### [Records shown]
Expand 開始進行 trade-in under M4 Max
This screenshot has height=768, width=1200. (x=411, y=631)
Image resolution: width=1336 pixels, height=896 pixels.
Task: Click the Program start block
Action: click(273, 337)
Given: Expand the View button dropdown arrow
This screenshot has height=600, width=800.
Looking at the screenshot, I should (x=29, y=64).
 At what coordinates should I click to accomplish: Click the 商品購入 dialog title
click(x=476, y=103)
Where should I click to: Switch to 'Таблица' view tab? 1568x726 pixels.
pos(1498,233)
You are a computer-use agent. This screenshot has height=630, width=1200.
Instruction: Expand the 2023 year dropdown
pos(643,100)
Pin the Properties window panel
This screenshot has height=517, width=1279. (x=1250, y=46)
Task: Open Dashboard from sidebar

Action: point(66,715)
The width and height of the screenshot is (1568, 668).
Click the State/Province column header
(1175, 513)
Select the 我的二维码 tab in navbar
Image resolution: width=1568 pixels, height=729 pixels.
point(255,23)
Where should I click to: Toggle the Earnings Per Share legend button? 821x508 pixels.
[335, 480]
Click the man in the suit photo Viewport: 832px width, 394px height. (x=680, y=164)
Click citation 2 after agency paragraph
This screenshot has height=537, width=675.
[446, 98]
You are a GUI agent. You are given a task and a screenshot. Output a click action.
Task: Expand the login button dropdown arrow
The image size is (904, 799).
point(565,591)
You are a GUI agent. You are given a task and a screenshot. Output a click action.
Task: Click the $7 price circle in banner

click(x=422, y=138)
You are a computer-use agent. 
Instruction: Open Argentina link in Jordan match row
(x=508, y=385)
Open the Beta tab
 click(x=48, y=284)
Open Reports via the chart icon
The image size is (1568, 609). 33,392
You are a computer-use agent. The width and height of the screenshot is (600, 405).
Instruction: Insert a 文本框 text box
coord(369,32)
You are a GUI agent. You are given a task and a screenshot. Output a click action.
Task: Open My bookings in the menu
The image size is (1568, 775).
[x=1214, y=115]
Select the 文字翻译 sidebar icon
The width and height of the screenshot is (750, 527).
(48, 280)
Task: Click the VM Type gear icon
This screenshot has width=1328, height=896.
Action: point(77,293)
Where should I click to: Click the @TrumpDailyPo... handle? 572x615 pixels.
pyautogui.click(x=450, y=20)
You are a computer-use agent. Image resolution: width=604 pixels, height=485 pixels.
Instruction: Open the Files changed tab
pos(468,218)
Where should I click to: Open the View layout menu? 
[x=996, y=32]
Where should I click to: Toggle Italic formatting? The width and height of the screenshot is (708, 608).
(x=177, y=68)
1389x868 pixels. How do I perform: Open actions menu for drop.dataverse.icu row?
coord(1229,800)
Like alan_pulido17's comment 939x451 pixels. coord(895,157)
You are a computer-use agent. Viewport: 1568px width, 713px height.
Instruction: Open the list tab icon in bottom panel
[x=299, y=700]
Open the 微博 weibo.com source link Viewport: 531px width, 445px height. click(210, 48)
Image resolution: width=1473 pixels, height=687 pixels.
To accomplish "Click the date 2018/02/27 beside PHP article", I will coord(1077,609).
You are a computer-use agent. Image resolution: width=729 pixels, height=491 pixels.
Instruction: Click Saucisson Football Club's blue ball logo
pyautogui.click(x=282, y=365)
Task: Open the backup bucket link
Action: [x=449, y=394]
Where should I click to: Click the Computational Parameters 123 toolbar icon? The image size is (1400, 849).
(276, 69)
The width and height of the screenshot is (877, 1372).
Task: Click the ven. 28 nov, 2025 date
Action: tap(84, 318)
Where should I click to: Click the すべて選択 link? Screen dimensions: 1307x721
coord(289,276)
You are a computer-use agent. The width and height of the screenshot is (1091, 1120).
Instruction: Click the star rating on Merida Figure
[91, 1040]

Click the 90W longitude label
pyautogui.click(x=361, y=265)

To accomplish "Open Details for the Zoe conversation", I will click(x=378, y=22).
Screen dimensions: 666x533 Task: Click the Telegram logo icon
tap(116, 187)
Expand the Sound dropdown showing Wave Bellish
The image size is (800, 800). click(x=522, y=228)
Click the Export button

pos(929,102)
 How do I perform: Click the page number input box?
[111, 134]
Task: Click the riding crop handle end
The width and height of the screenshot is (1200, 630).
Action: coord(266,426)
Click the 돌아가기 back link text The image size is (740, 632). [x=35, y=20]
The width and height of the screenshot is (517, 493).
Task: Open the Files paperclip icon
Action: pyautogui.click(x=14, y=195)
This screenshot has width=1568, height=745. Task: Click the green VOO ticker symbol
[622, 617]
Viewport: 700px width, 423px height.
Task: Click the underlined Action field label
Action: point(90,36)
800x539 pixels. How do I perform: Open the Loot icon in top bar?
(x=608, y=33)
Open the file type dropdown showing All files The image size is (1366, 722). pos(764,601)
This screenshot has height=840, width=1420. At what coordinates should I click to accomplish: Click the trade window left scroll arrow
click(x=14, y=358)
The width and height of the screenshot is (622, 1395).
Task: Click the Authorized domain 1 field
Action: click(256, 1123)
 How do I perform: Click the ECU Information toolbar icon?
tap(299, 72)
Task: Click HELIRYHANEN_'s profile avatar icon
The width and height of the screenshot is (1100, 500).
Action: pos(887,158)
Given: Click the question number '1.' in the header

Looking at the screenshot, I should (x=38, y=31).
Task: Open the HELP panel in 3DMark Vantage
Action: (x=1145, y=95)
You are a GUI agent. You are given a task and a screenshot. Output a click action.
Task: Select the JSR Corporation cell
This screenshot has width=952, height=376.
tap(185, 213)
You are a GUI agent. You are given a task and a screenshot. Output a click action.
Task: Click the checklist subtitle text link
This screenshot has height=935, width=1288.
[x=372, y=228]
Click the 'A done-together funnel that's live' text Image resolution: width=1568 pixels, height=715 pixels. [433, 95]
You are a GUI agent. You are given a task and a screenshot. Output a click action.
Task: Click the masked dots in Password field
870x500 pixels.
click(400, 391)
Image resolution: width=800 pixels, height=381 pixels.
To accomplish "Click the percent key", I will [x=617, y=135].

### [Work to complete]
Scan the data for the word "computer" and copy every line where it shows up.

### [Exercise answer]
You are a computer-use agent. This screenshot has height=630, width=1200.
You are a computer-use agent. 
You are a computer-use agent. The width and height of the screenshot is (600, 405).
You are a computer-use agent. Image resolution: width=604 pixels, height=485 pixels.
You are a computer-use agent. Viewport: 1568px width, 713px height.
You are a computer-use agent. Image resolution: width=729 pixels, height=491 pixels.
You are a computer-use agent. The width and height of the screenshot is (1091, 1120).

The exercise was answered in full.